Similarly, Anavekar et al14 showed that embolic events occurred significantly less often in those who were currently on continuous daily antiplatelet therapy, suggesting that receiving antiplatelet agents at baseline protects against cardioembolic events in patients who develop infective endocarditis. However, the only randomized trial examining the initiation of antiplatelet therapy in patients diagnosed with infectious endocarditis receiving antibiotic treatment showed that adding aspirin did not reduce the risk of embolic events and was associated with a trend toward increased risk of bleeding.15
A recent large cohort study suggested that infectious endocarditis patients who receive anticoagulation therapy may have a higher incidence of cerebrovascular complications (hazard ratio 1.31, 95% confidence interval 1.00–1.72, P = .048), with a particular association of anticoagulation therapy with intracranial bleeding (hazard ratio 2.71, 95% confidence interval 1.54–4.76, P = .001).16
Another provocative link supported by the same study was a higher incidence of hemorrhagic complications with anticoagulation in patients with infectious endocarditis caused by Staphylococcus aureus, an association also suggested by older data from Tornos et al,8 but not seen in a study by Rasmussen et al.12
Continuing anticoagulation is an individualized decision
The benefit or harm of anticoagulation in patients with infectious endocarditis may be determined at least in part by a complex mix of factors including the valve involved (embolic events are more common with mitral valve vegetations than with aortic valve vegetations), vegetation size (higher risk if > 1 cm), mobility of vegetations, and perhaps the virulence of the causative organism.16,17 The fact that antimicrobial therapy obviates any beneficial effect of anticoagulation speaks strongly against starting anticoagulation therapy in infectious endocarditis patients with the sole purpose of reducing stroke risk.
Without large randomized trials to better delineate the risks and benefits of continuing preexisting anticoagulation in all patients with infectious endocarditis, patients already receiving anticoagulants need a careful, individualized risk-benefit assessment.

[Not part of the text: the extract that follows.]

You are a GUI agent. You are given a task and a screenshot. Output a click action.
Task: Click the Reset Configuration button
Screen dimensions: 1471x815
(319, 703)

Current guidelines agree that newly diagnosed infectious endocarditis per se is not an indication for anticoagulation or aspirin therapy (Table 1).1–3
Guidelines for managing anticoagulation in patients with infective endocarditis
TAKE-HOME POINTS
Starting antiplatelet and anticoagulation therapy for the sole purpose of stroke prevention is not recommended in patients with newly diagnosed infectious endocarditis.
In most cases, anticoagulation and antiplatelet therapy should be temporarily discontinued in patients with infectious endocarditis and stroke or suspected stroke.
Patients need careful assessment on a case-by-case basis, and the presence of risk factors predisposing patients to cerebrovascular com plications (eg, large or very mobile vegetations, causative pathogens such as S aureus or Candida spp) may prompt temporary suspension of anticoagulation and antiplatelet therapy.
If there is a clear preexisting or coexisting indication for these agents and surgery is not anticipated, consider continuing antiplatelet and anticoagulant therapy in patients with infectious endocarditis, provided they lack the risk factors described above and stroke has been excluded.
If there is a clear preexisting or coexisting indication for these agents and surgery is being considered, consider using a short-acting anticoagulant such as intravenous or low-molecular weight heparin as a bridge to surgery.